Repeated attacks by Saudi Arabian hackers on Israeli websites and the hacking of Israeli credit-card details has led to a series of tit-for-tat attacks.
The round of cyberwarfare began two and a half weeks ago when a Saudi hacker with the web nickname 0XOmar posted 15,000 Israeli credit-card numbers and passwords. 0XOmar and his allies have since posted thousands more Israeli credit details and, on Monday, attacked the websites of Israeli airline El Al and the Tel Aviv Stock Exchange, forcing them to suspend service for hours.
On Tuesday, Israeli hackers fought back when a group calling itself IDF-Team forced down the website of the Saudi Stock Exchange and other financial websites in the Gulf region. Three other groups of Israeli hackers posted online credit-card details, emails and Facebook accounts of Saudi and other Arab nations' citizens. IDF-Team posted on a web-forum: "We are not afraid to fight back" and promised that it would continue attacking Saudi and other Arab websites if the attacks on Israeli websites and users continued.
"Israel has incredible cyber capabilities," said one senior official, "but they are used to protect the defence establishment and vital national infrastructure. The government has still not realised that, in the realm of cyberwarfare, ordinary civilians who conduct their personal and financial affairs on the web are also vulnerable."

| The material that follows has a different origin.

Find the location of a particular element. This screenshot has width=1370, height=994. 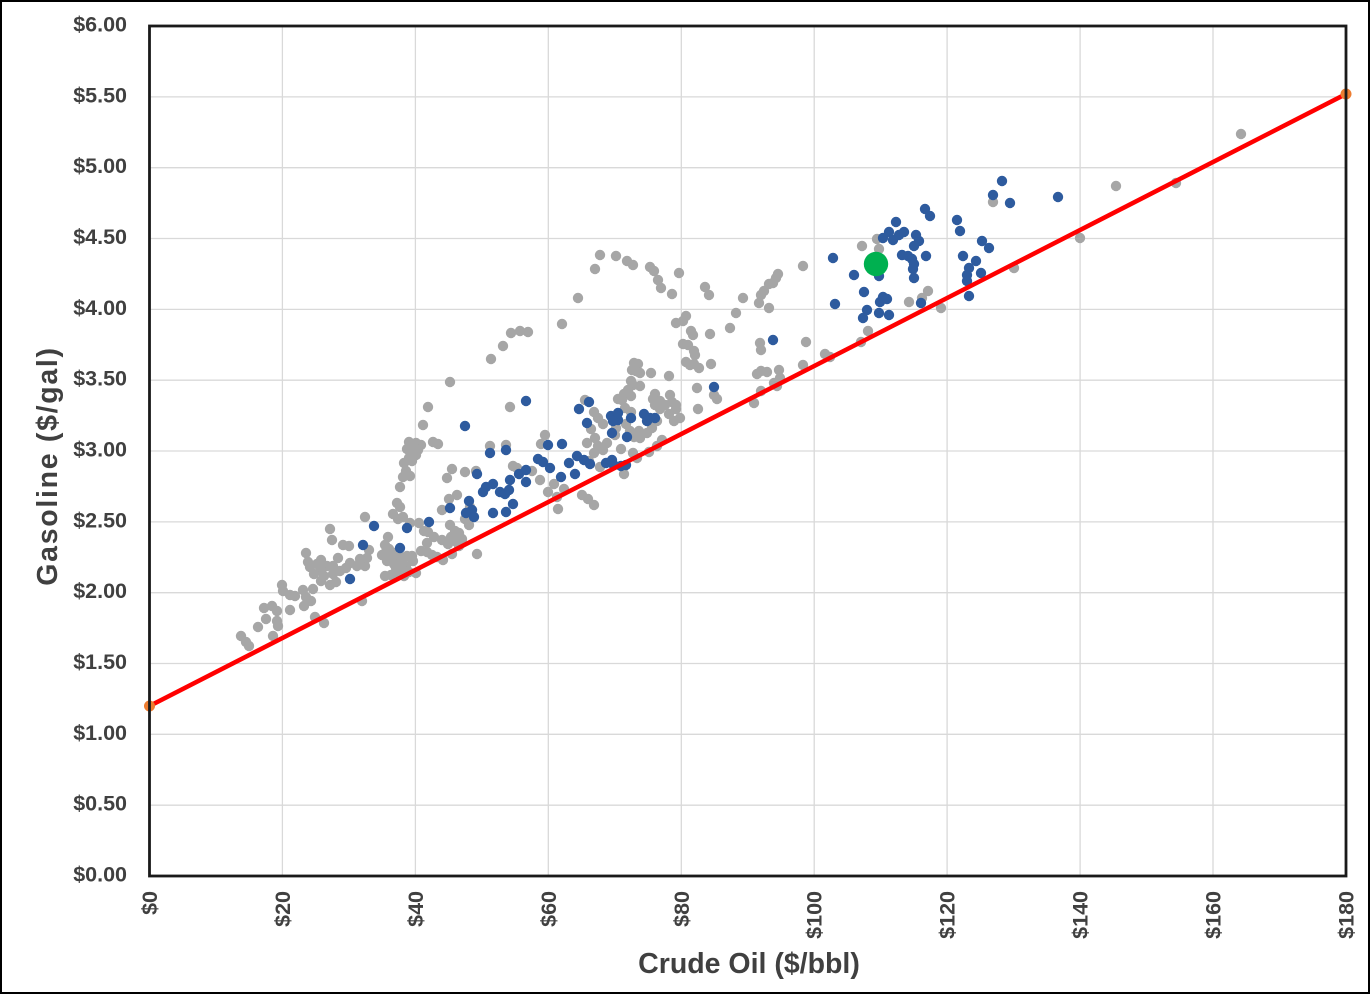

svg-text: $20 is located at coordinates (283, 909).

Mr Netanyahu announced last May that a special task force would be set up to co-ordinate cyber-defence efforts, but so far no budgets have been allocated. A director was appointed only a month ago and has not yet started hiring staff.
A government technology expert said: "Four different agencies are now involved in cyber-defence and this new task force is only making things more complicated. The government hasn't even decided what its responsibilities will be."